What to work on →
#1 According to the text on the Hewitt campus, on what date did the Lincolnshire village board approve demolition of the Hewitt buildings?
#2 In the text on the Hewitt campus, take the part that opens with the words "Architectural Record, 1985" and closes with "former train shed.", and rewrite it with "commercial" substituted for "retail".
*** Opening of Selected text ***
Both buildings on the former Hewitt campus have been abandoned since at least 2018 and are highly endangered at this writing. In March 2016, then-owner Medline purchased and began moving its staff to the former Kraft Heinz complex in Northfield.9 Lincolnshire village trustees approved the conversion of the former Hewitt campus to a 450,000 sports complex known as The St. James in August 2018.10 On March 9, 2020, the same week that the COVID-19 pandemic shut down much of the Illinois economy, the Lincolnshire village board approved demolition of the Hewitt buildings, with the sports center expected to open in 2022.11 It is not know as of this writing if demolition has begun.

Architectural Record, 1985

Our last two featured buildings are both high-profile retail projects completed in what were, by the mid-1980s, marginal but rapidly gentrifying former industrial neighborhoods. Dearborn Station salvaged the north section and tower of what is the oldest remaining passenger train station in North America’s long-time railroad capital, and featured a newly constructed two-story public portion on the site of the station’s former train shed.
*** Close of Selected text ***
*** Opening of Data extract ***
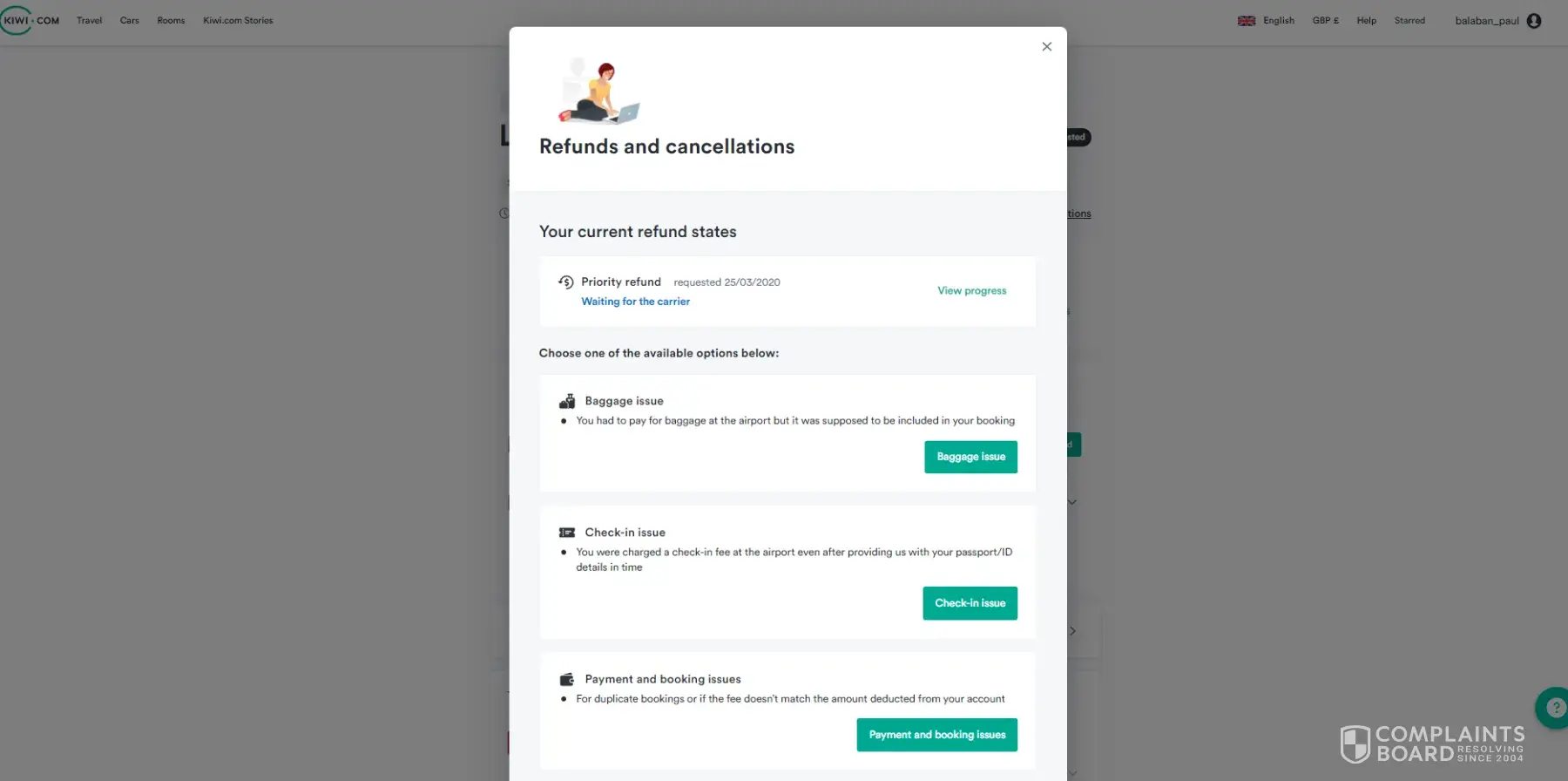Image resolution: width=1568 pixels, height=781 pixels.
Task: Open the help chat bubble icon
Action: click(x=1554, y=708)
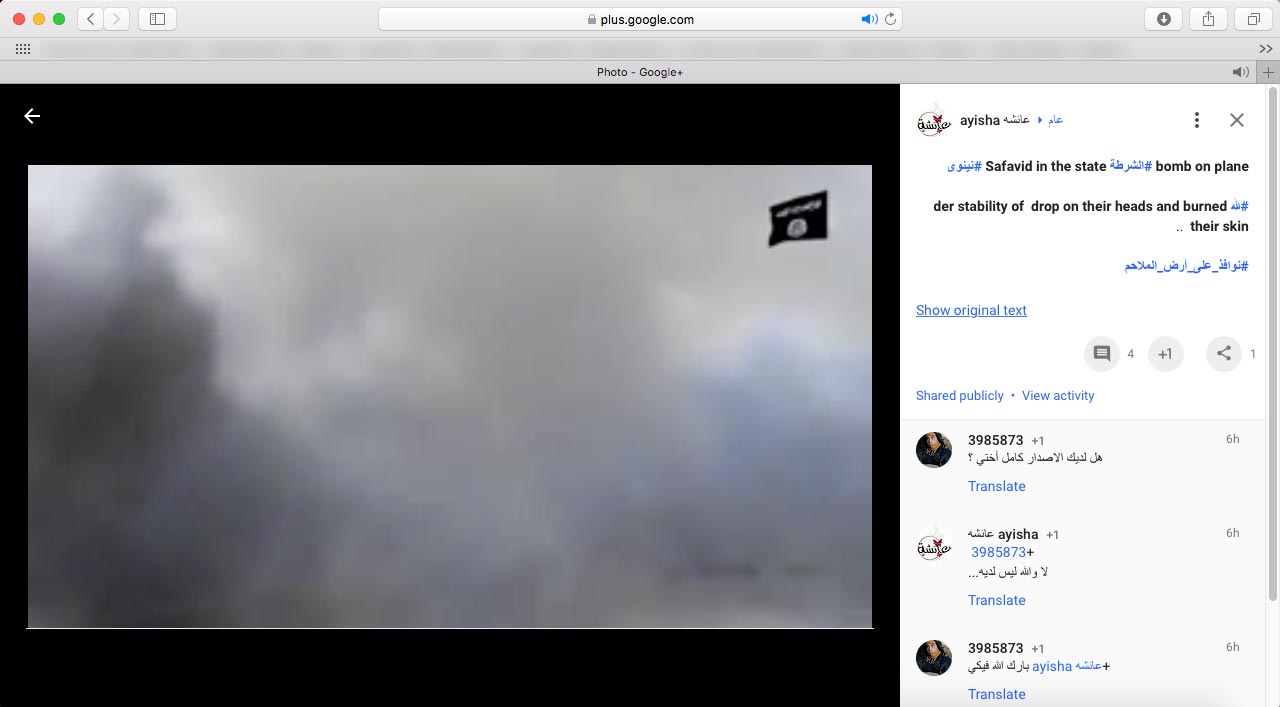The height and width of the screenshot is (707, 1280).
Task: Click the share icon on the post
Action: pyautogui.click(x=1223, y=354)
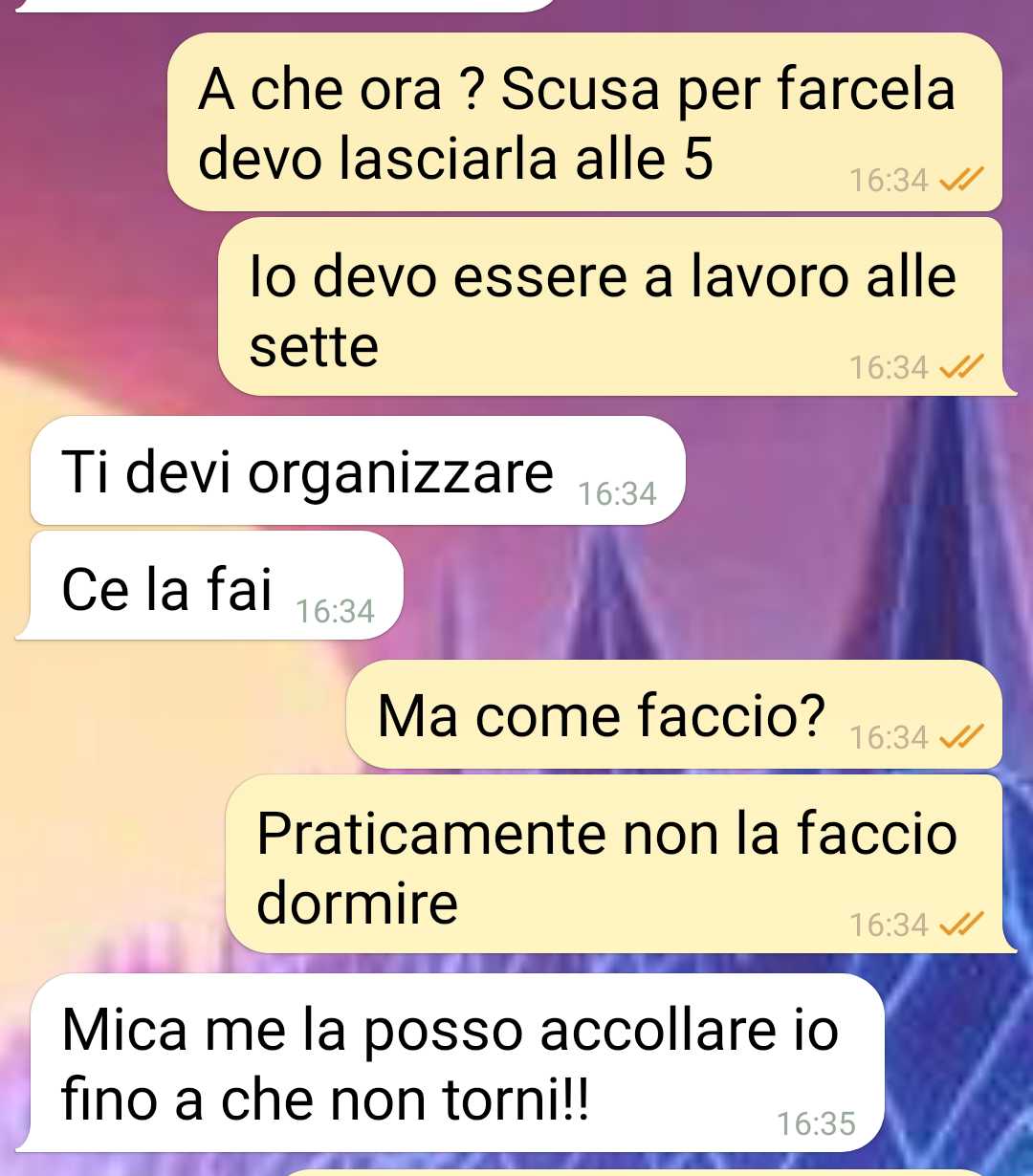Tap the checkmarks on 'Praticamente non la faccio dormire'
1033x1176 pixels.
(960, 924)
*** Close of Data extract ***
Answers by item →
#1 March 9, 2020

#2
Architectural Record, 1985

Our last two featured buildings are both high-profile commercial projects completed in what were, by the mid-1980s, marginal but rapidly gentrifying former industrial neighborhoods. Dearborn Station salvaged the north section and tower of what is the oldest remaining passenger train station in North America’s long-time railroad capital, and featured a newly constructed two-story public portion on the site of the station’s former train shed.